Effects of typhoon and upwelling on Chlorophyll-a distribution in the northeastern coast of Hainan during Summer

Haiyi Shi  1 Ying Chen  1 Hui Gao  1   2 Hui Zhao  1   2   3
Affiliations

Effects of typhoon and upwelling on Chlorophyll-a distribution in the northeastern coast of Hainan during Summer

Haiyi Shi et al. PLoS One. .

Abstract

Typhoons or upwelling are thought to promote higher phytoplankton chlorophyll-a (Chl-a) concentration in many previous studies. However, the combined effects of typhoons and upwelling have been less studied in the South China Sea. Based on satellite remote sensing data, we investigated potential contributions of temperature-characterizing upwelling and typhoon events to Chl-a changes in the Hainan northeast area. Results showed that the Chl-a concentration was 0.80 mg m-3 at the coastal upwelling index (CUI) of 1.7°C in the summer of 2020 when there were no typhoons crossing the area.

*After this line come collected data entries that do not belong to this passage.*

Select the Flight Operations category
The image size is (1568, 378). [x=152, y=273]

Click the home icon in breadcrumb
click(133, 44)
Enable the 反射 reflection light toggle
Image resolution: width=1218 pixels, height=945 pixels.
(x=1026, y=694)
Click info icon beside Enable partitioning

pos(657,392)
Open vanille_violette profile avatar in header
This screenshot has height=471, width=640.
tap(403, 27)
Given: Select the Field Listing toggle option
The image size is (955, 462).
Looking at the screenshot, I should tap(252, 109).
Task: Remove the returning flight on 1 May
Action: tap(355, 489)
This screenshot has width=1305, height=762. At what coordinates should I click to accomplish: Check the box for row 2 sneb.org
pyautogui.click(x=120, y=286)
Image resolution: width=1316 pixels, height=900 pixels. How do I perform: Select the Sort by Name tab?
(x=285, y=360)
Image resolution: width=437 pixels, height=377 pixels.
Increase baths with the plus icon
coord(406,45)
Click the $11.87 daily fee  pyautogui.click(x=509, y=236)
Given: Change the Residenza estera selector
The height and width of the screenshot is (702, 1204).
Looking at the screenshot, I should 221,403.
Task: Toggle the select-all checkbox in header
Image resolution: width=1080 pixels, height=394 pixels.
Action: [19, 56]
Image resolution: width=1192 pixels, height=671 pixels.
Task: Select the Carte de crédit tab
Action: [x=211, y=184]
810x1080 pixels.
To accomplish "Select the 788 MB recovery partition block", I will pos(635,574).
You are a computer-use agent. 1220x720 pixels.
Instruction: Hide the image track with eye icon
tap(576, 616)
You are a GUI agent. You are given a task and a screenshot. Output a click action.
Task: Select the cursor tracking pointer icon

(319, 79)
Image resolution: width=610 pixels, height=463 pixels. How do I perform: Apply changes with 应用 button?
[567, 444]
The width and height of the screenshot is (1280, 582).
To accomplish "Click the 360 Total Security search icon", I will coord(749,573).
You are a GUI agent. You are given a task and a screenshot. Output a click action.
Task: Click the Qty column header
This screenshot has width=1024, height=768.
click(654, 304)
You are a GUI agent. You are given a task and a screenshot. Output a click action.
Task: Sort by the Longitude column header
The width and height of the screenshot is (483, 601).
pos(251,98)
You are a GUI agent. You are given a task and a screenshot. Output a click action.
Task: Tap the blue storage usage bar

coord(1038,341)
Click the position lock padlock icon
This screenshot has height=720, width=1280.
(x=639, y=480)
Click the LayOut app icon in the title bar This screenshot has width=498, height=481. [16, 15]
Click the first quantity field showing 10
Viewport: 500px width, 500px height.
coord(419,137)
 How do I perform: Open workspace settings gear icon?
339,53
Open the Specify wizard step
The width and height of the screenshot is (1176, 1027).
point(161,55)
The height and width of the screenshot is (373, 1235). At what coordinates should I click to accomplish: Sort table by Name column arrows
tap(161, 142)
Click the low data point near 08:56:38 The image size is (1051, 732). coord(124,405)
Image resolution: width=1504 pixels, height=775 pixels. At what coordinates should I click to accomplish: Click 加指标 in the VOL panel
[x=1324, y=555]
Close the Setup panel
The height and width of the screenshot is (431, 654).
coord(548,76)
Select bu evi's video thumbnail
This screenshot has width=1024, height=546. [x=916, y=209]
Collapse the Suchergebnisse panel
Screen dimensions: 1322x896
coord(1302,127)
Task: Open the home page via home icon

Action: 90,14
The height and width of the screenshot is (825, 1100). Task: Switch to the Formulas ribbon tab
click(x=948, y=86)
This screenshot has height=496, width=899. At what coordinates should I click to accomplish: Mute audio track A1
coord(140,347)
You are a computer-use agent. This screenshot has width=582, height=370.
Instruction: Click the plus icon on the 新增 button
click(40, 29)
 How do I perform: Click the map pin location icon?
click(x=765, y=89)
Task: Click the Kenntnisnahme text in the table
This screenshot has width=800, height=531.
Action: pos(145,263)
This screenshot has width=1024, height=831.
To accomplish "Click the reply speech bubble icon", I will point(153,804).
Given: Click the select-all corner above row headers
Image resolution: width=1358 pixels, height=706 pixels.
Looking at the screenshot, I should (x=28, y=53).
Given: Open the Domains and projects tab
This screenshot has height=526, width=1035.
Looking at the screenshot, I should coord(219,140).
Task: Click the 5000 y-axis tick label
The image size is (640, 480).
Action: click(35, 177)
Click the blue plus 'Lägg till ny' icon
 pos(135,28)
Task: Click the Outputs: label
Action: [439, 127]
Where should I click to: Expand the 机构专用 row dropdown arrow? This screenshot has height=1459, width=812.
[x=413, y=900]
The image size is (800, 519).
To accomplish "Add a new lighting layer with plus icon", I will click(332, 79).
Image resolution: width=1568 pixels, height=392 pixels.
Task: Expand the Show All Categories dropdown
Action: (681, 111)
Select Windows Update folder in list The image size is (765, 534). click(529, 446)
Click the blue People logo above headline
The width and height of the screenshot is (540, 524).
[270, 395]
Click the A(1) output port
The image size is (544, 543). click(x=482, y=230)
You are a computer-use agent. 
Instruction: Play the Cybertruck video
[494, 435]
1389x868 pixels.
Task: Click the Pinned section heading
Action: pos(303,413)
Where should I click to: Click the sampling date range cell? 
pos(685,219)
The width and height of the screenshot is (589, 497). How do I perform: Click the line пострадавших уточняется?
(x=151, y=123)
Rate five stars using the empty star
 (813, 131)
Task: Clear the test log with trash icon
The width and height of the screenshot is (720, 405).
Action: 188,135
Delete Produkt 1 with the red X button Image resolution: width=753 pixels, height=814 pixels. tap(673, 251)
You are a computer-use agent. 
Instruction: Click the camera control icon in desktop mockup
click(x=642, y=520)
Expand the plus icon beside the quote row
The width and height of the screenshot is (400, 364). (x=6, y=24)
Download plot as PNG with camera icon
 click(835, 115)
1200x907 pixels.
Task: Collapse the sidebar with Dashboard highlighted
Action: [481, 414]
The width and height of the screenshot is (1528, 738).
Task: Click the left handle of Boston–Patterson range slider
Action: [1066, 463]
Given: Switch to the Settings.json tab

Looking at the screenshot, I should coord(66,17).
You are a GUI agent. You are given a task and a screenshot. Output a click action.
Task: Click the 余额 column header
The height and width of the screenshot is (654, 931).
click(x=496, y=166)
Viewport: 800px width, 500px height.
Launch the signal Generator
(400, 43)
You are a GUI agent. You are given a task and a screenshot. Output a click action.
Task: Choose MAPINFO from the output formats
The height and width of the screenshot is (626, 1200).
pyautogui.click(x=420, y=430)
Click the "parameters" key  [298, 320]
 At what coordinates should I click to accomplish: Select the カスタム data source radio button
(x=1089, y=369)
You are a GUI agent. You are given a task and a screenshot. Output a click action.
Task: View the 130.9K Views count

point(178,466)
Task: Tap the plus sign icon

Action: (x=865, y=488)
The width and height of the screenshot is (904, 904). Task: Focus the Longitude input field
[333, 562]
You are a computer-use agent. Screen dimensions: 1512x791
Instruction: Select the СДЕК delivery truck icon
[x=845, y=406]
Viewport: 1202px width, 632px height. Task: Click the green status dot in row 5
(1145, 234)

The CUI (1.01°C) of typhoon-influenced period in 2019 was 0.21°C higher than that of typhoon-free period in 2019. And the Chl-a also increased from 0.70 mg m-3 to 0.99 mg m-3. In comparison, during the typhoon-free period, with the higher CUI, there was the higher concentration of Chl-a. In addition, the typhoon affected Chl-a concentration is significantly higher than that in the other two typhoon-free periods of 2019 and 2020. Though the typhoon has a limited effect on the upwelling intensity, the Chl-a concentration is much higher than when the upwelling acts alone. This is due to the combined effect of typhoon (vertical mixing and runoff) and upwelling. The above results indicate that upwelling dominated the changes in Chl-a concentration in the Hainan northeast upwelling area during the typhoon-free period. In contrast, strong vertical mixing and runoff dominated the changes of Chl-a concentration during the typhoon-influenced period in the above area.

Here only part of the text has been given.